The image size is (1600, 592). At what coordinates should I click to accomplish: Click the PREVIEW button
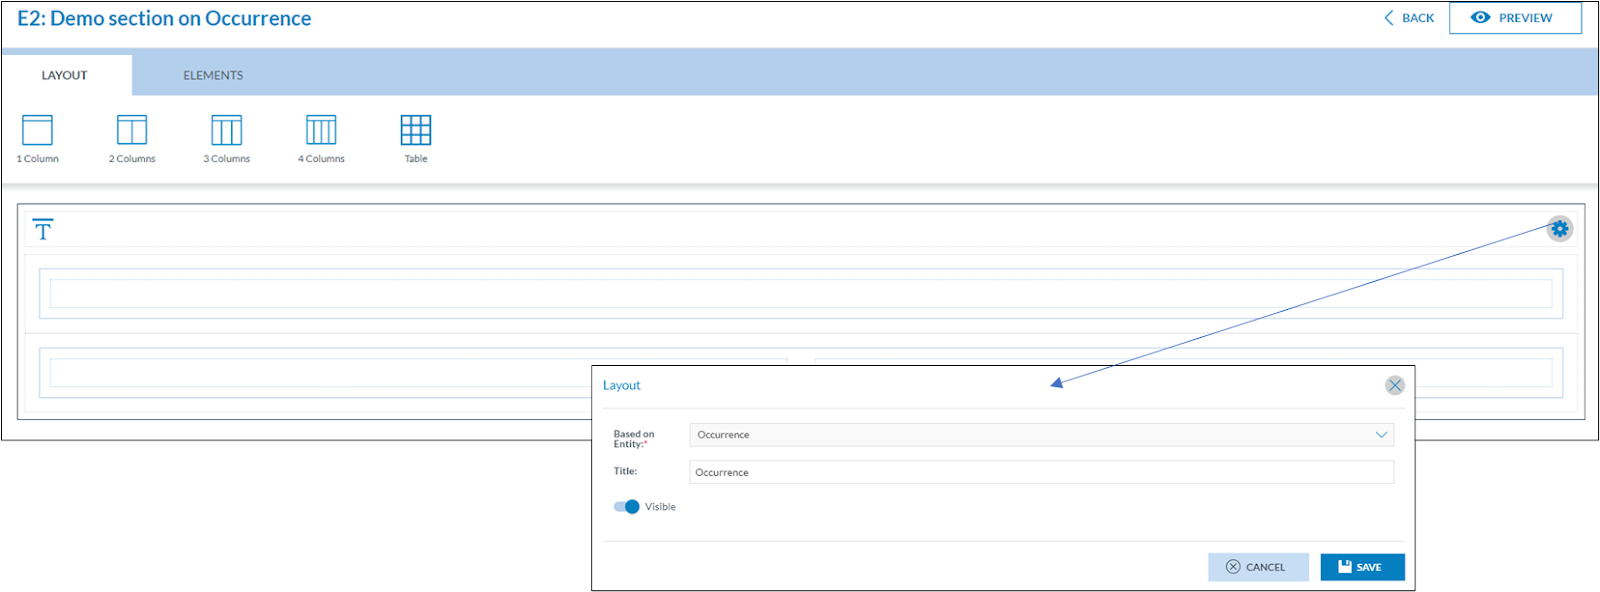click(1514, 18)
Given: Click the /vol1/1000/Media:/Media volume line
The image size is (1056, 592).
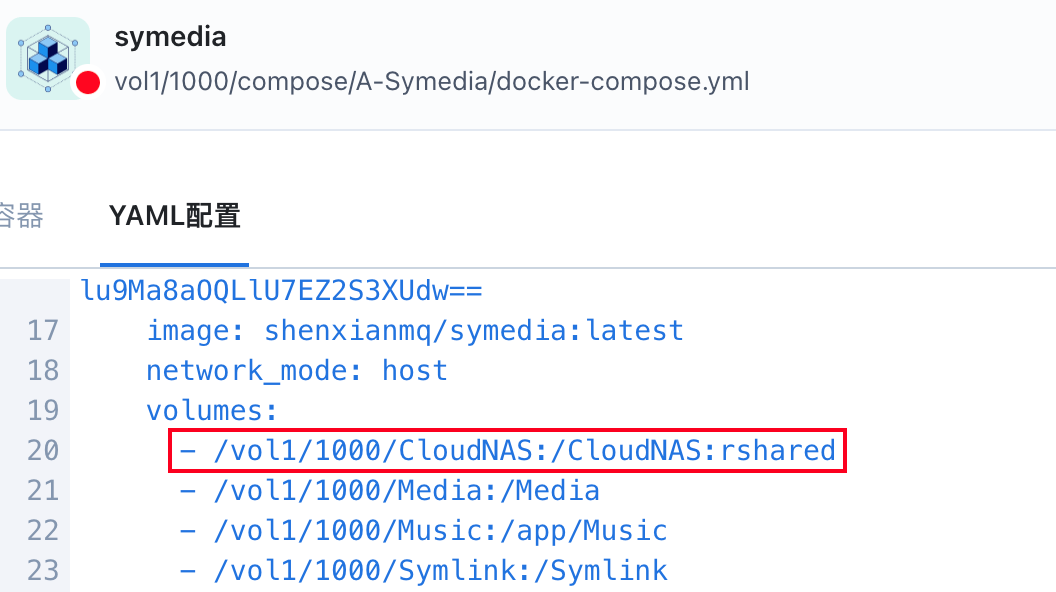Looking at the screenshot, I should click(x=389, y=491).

.....

▶ [WHAT YOU NEED TO DO]: Output every record verbatim, excluding any picture it contains.

▶ [TASK RESPONSE]:
The image size is (1600, 592). At what coordinates should I click to accomplish: Click the PREVIEW button
click(1514, 18)
Given: Click the /vol1/1000/Media:/Media volume line
The image size is (1056, 592).
Looking at the screenshot, I should click(x=389, y=491).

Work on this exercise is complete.